Details of the Kenward-Roger calculations

Here we describe the details of the calculations for the Kenward-Roger degrees of freedom and the adjusted covariance matrix of the coefficients.

Model definition

The model definition is the same as what we have in Details of the model fitting in mmrm. We are using the same notations.

Linear model

For each subject $i$ we observe a vector \[ Y_i = (y_{i1}, \dotsc, y_{im_i})^\top \in \mathbb{R}^{m_i} \] and given a design matrix \[ X_i \in \mathbb{R}^{m_i \times p} \] and a corresponding coefficient vector $\beta \in \mathbb{R}^{p}$ we assume that the observations are multivariate normal distributed: \[ Y_i \sim N(X_i\beta, \Sigma_i) \] where the covariance matrix $\Sigma_i \in \mathbb{R}^{m_i \times m_i}$ is derived by subsetting the overall covariance matrix $\Sigma \in \mathbb{R}^{m \times m}$ appropriately by \[ \Sigma_i = G_i^{-1/2} S_i^\top \Sigma S_i G_i^{-1/2} \] where the subsetting matrix $S_i \in \{0, 1\}^{m \times m_i}$ contains in each of its $m_i$ columns contains a single 1 indicating which overall time point is matching $t_{ih}$. $G_i \in \mathbb{R}_{\gt 0}^{m_i \times m_i}$ is the diagonal weight matrix.
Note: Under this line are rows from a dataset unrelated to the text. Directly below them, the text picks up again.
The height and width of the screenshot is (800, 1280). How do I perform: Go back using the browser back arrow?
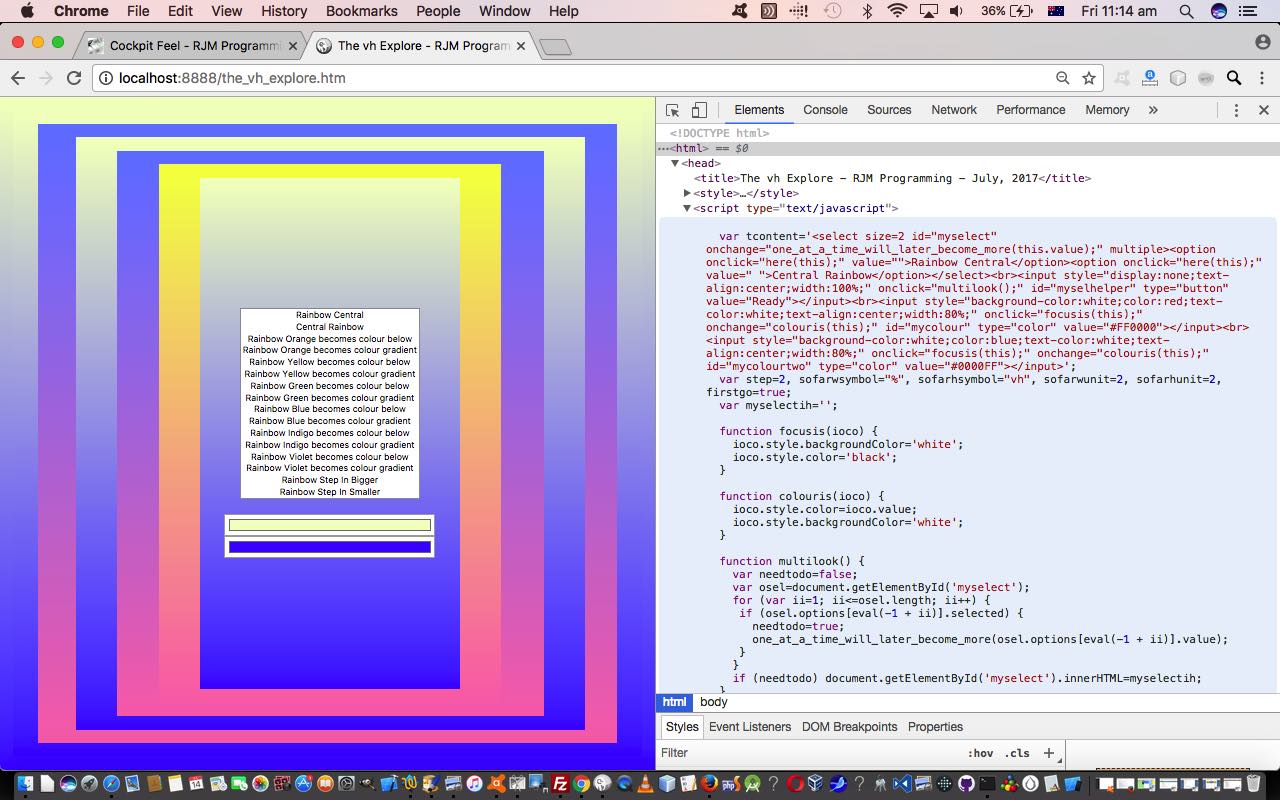pyautogui.click(x=18, y=78)
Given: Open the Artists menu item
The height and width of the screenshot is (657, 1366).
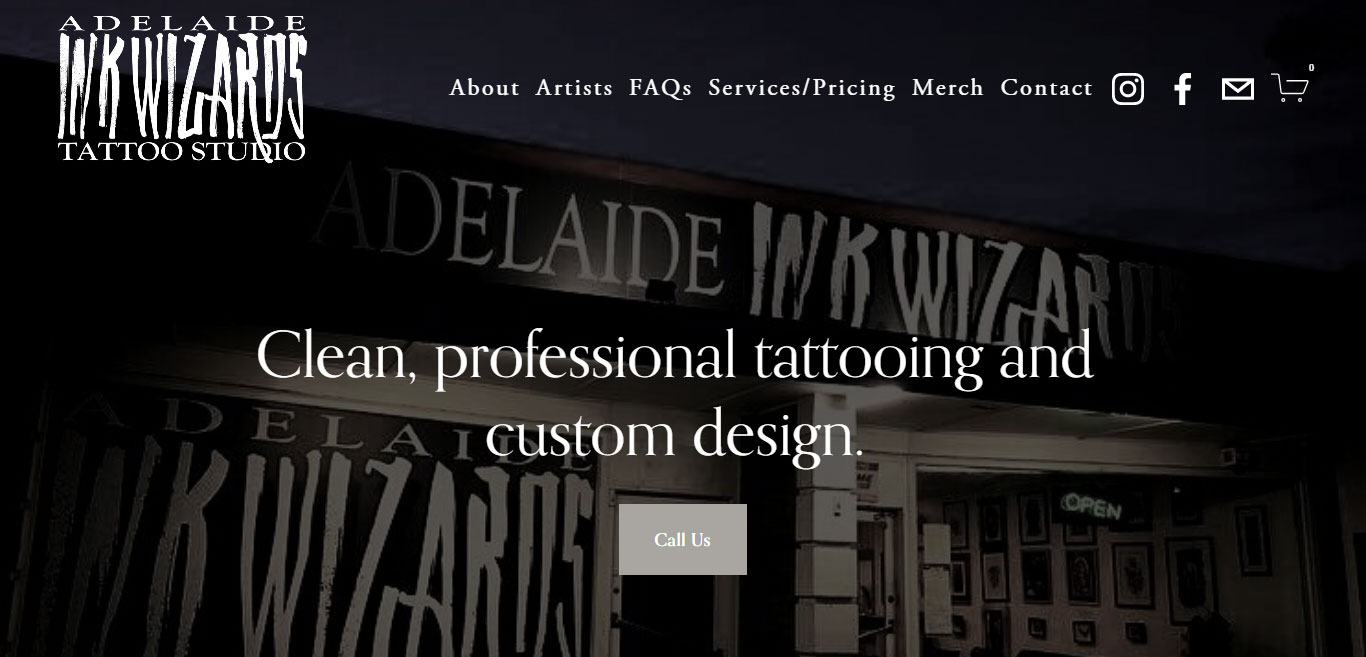Looking at the screenshot, I should point(574,88).
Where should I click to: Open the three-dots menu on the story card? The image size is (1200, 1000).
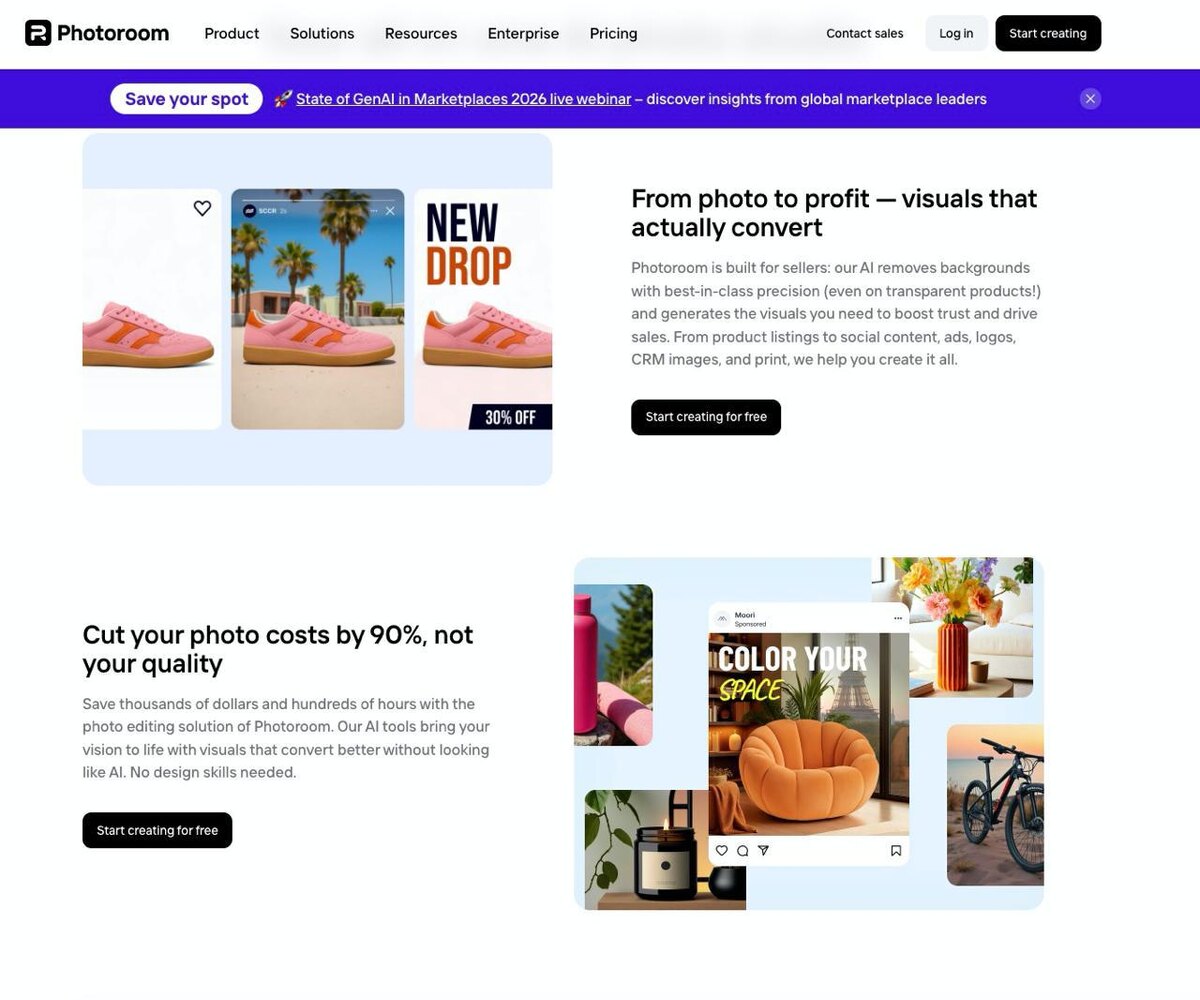click(374, 211)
Conditional on the design matrices $X_i$, the coefficient vector $\beta$ and the covariance matrix $\Sigma$ we assume that the observations are independent between the subjects.

We can write the linear model for all subjects together as \[ Y = X\beta + \epsilon \] where $Y \in \mathbb{R}^N$ combines all subject specific observations vectors $Y_i$ such that we have in total $N = \sum_{i = 1}^{n}{m_i}$ observations, $X \in \mathbb{R}^{N \times p}$ combines all subject specific design matrices and $\epsilon \in \mathbb{R}^N$ has a multivariate normal distribution \[ \epsilon \sim N(0, \Omega) \] where $\Omega \in \mathbb{R}^{N \times N}$ is block-diagonal containing the subject specific $\Sigma_i$ covariance matrices on the diagonal and 0 in the remaining entries.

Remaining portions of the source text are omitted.